A parametric linear mixed model repeated measures (MMRM) was the prespecified analysis originally performed for all primary, secondary, and exploratory endpoints of the study. A blinded 6-month interim analysis was prespecified after 20 patients were enrolled for futility, because this was the first trial to evaluate repeated intravenous administration of CAP-1002. Due to funding constraints, the trial sponsor elected to pause enrolment in the trial before the interim analysis for futility. Based on the interim analysis and review by the data safety monitoring board, which supported lack of concerning safety signals and lack of futility, the sponsor elected to amend the protocol to reduce enrolment to the 20 already randomised patients. The decision was made to not enrol the full 84-patient cohort due to important input from the US Food and Drug Administration, which recommended transitioning as quickly as possible to a phase 3 trial that would be powered based on the forthcoming 12-month HOPE-2 trial data. All HOPE-2 patients were offered treatment beyond 12 months in an open-label extension protocol (ClinicalTrials.gov, NCT04428476).
Because of the smaller sample size, model residuals were inspected and found to fail the normality assumptions for a parametric MMRM (appendix p 14). Therefore, HOPE-2 data were fitted using a non-parametric version of the prespecified model with change from baseline and baseline values converted to a percentile rank over all timepoints and at baseline (appendix pp 15–16). For a given outcome, this is generated by calculating the percentile rank of each change-from-baseline value relative to all observed change-from-baseline values for the same outcome (across all patients and all post-baseline observation times). The percentile ranked change from baseline was treated as the dependent variable in the regression. This modelling approach was used for primary, secondary, and exploratory endpoints. For PUL and cardiac MRI outcomes, a global statistical test18 was calculated as the averaged percentile ranked change from baseline. Analyses were performed with SAS software, version 9.4. This trial is registered with ClinicalTrials.gov, NCT03406780.

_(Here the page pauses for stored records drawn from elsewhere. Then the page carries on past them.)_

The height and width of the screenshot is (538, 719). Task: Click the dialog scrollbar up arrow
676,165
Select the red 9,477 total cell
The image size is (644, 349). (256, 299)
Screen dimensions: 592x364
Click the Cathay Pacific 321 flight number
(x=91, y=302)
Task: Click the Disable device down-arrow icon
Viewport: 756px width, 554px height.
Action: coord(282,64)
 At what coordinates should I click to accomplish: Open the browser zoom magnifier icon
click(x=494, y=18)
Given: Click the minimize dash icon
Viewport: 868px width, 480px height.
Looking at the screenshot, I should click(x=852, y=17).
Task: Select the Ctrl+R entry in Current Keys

The above is from the lancet re the CAP HOPE-2 results. Basically the trial was designed from data gained by mouse study, and reliant on 84 participants. Due to CAP being a small bio tech company, when an opportunity to fast track approval was offered, they cut this trial to 20 participants. This meant that the data gained would no longer fit the trial design model, so it was "fitted" or "normalised" to better fit end points.

The methodbof dosing for this drug requires hospitalisation, and high dosage of steroids (higher than normal SOC) at various points prior to and after infusion, to prevent any anaphylaxis. They also infuse a one off dose into the cardiac artery to help the heart. The high dose steroid is an FDA requirement for safety following an adverse event in one trial patient.

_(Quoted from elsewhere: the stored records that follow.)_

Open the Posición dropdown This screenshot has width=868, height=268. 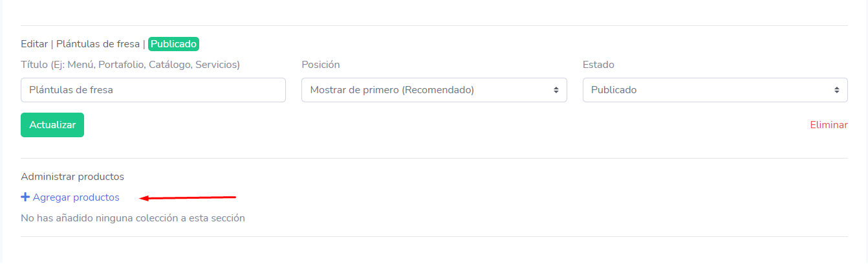coord(433,90)
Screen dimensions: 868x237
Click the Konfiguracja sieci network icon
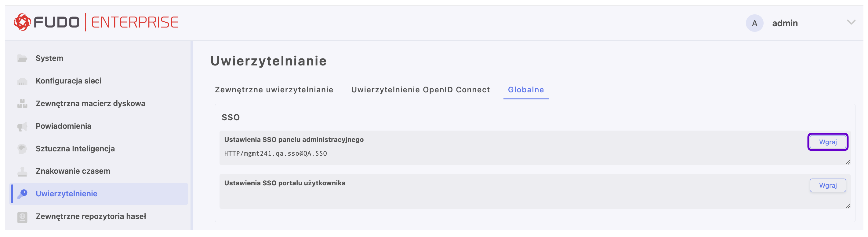tap(22, 81)
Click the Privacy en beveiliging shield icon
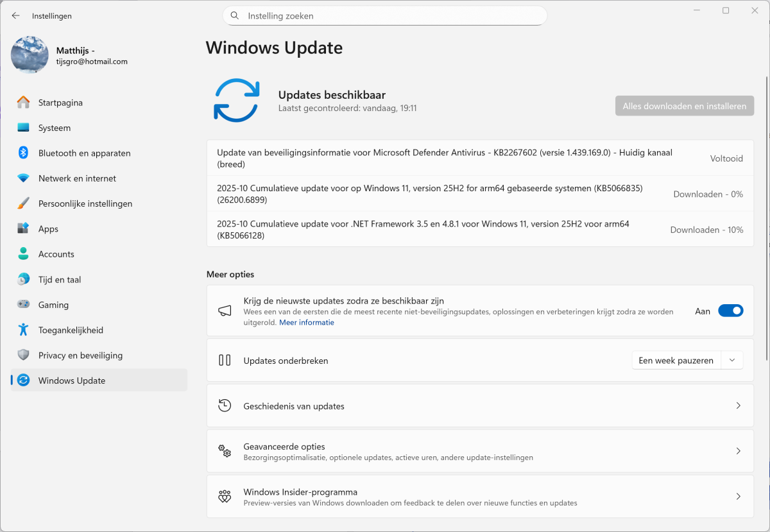 point(23,355)
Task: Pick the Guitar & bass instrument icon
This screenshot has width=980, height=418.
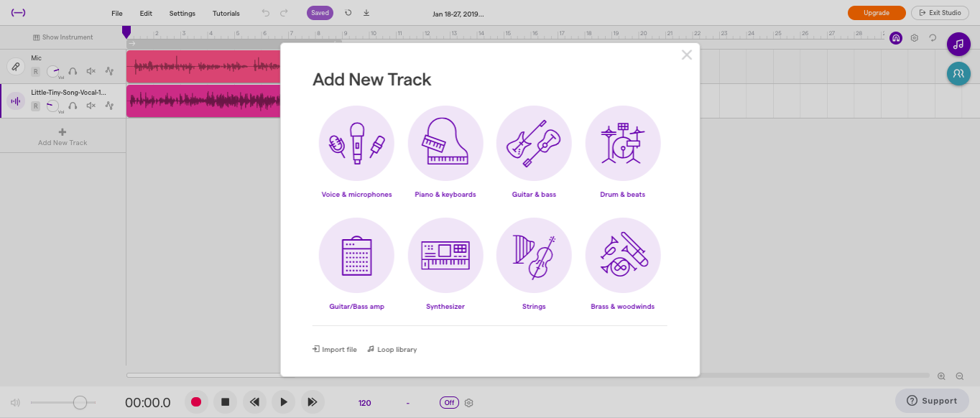Action: click(x=534, y=143)
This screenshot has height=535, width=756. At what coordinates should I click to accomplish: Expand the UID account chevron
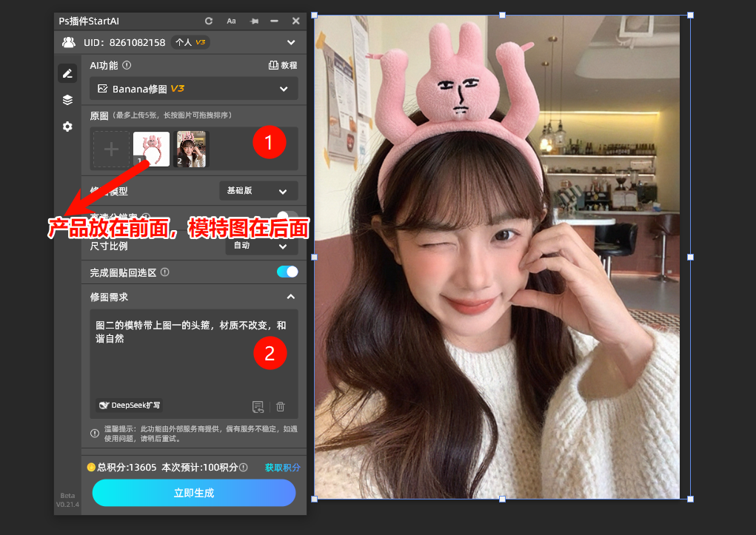291,43
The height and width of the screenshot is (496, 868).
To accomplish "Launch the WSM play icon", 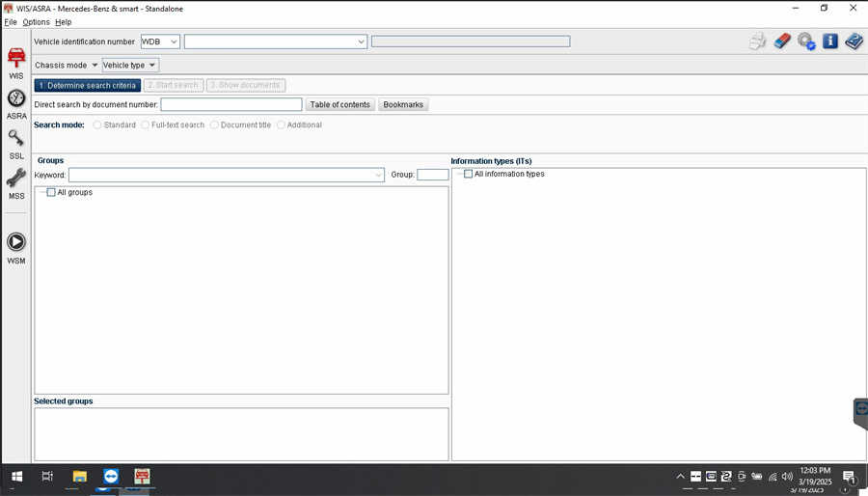I will pos(16,242).
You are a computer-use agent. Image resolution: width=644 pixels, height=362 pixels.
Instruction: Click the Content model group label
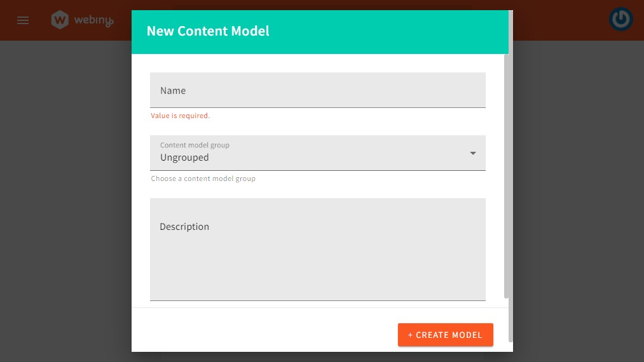pyautogui.click(x=195, y=145)
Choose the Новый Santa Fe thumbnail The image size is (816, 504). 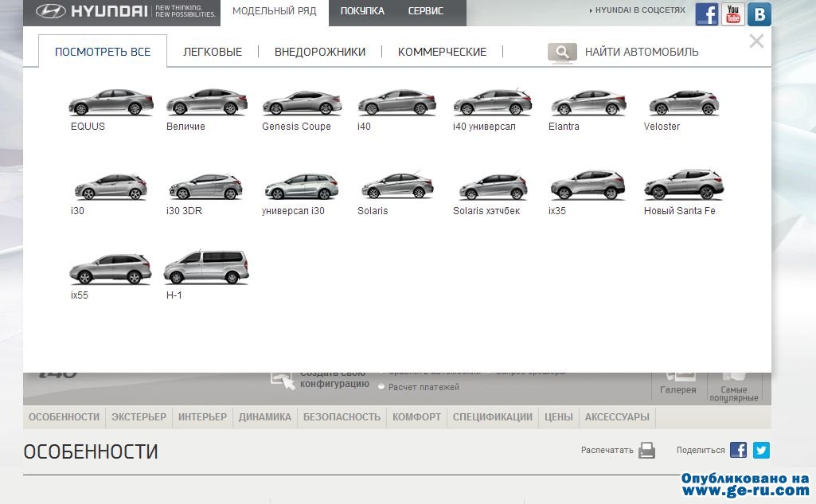[x=684, y=186]
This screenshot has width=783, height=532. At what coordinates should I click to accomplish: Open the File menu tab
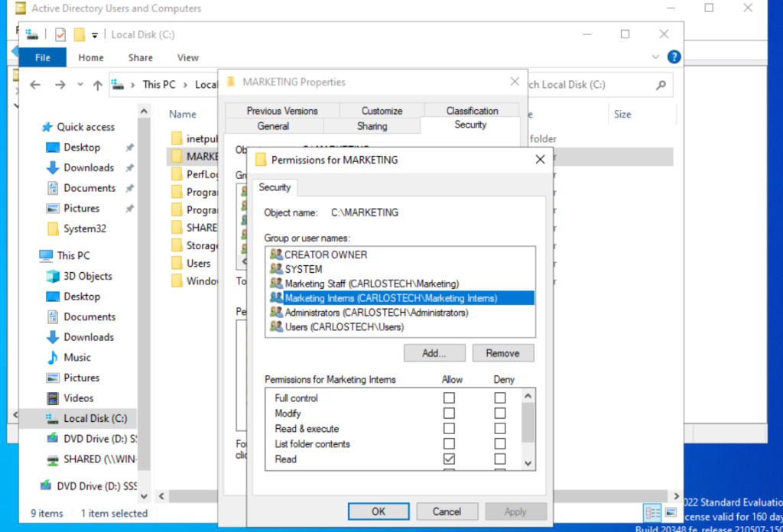(x=43, y=57)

The CAP trial is for non-ambulant boys aged over 10yrs of age, with end points aimed at upper body strength using PUL2. They have a pretty restrictive screening profile for the trial, with the aim of showing delay in reduced mobility.

Cost of this treatment would be significantly more than that of ATL1102 due to it being more intrusive with hospitalisation being required, and the requirements for high dose steriods.

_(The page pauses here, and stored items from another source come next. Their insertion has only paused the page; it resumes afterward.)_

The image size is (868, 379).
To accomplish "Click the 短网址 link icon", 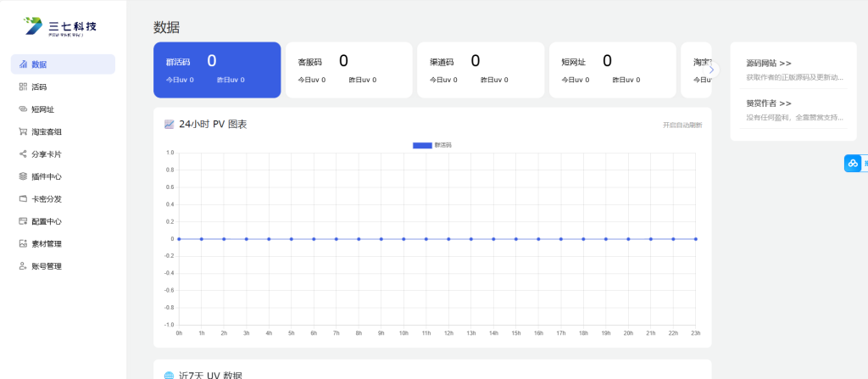I will pyautogui.click(x=23, y=109).
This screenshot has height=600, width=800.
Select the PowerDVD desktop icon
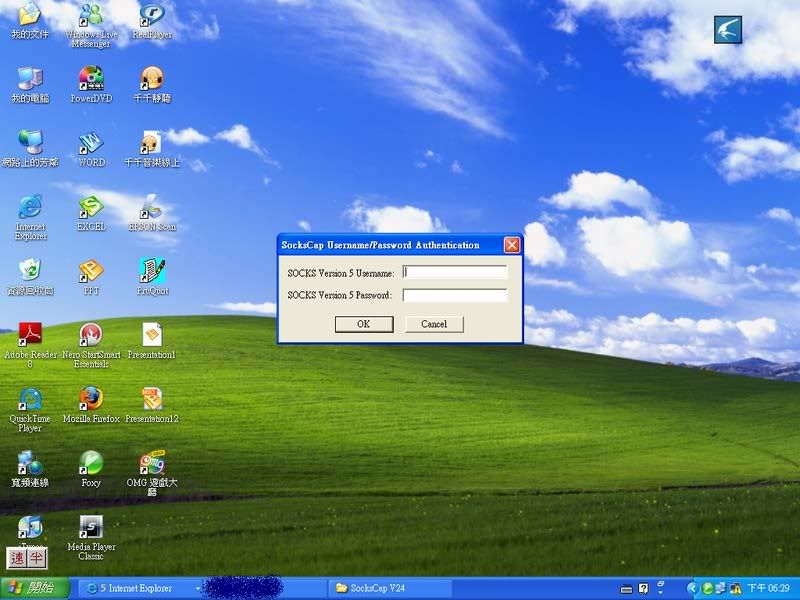coord(91,78)
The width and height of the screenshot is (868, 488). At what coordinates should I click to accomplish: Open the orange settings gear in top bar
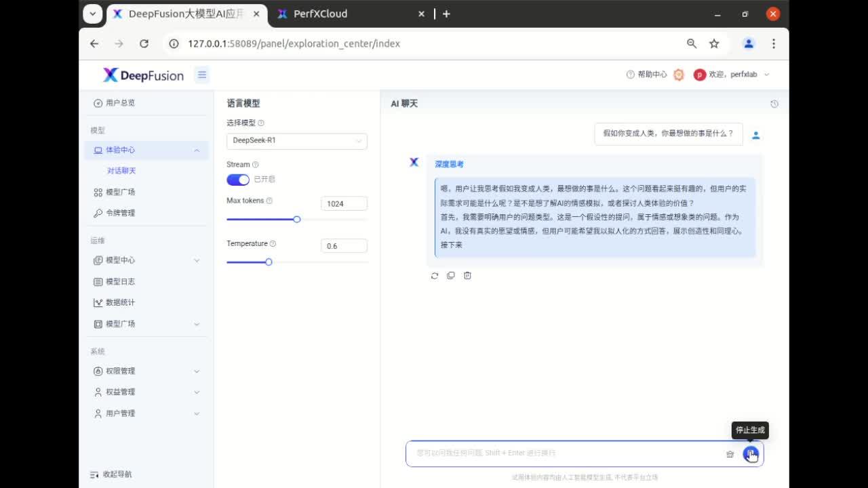tap(678, 75)
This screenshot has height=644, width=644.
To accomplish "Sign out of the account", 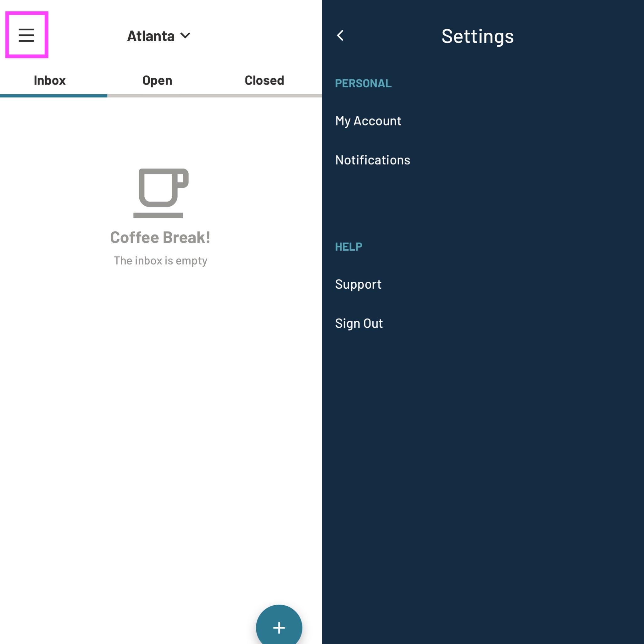I will point(359,323).
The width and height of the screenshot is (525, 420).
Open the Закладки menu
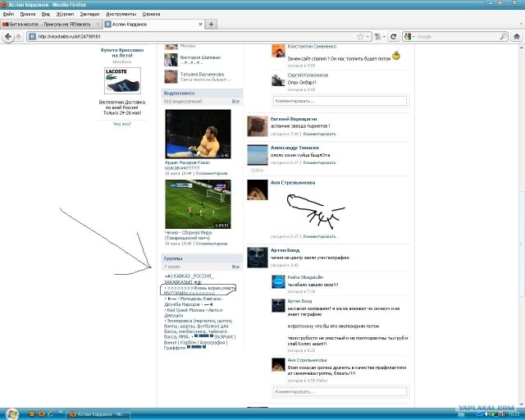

This treatment is also aimed at the reduction of inflammation rather than increasing dystrophin. Although they refer to the present trial as a phase 3 trial, it is effectively the same as the ANP phase 2b trial, as they are both looking for an accelerated approval pathway. Trial designs are very similar, as both are double blinded placebo controlled, followed with extension trial.

ATL1102, aimed at CD49+, would seem to have more platform drug potential, I say that based purely on the targeted bio markers. However, CAP haven't researched other applications for their drug yet.

Both drugs seem to hold potential. Endpoints for both arent too far apart. And recent trials tend to suggest that the treatment of fibrosis, which both drugs do, may be the key for DMD.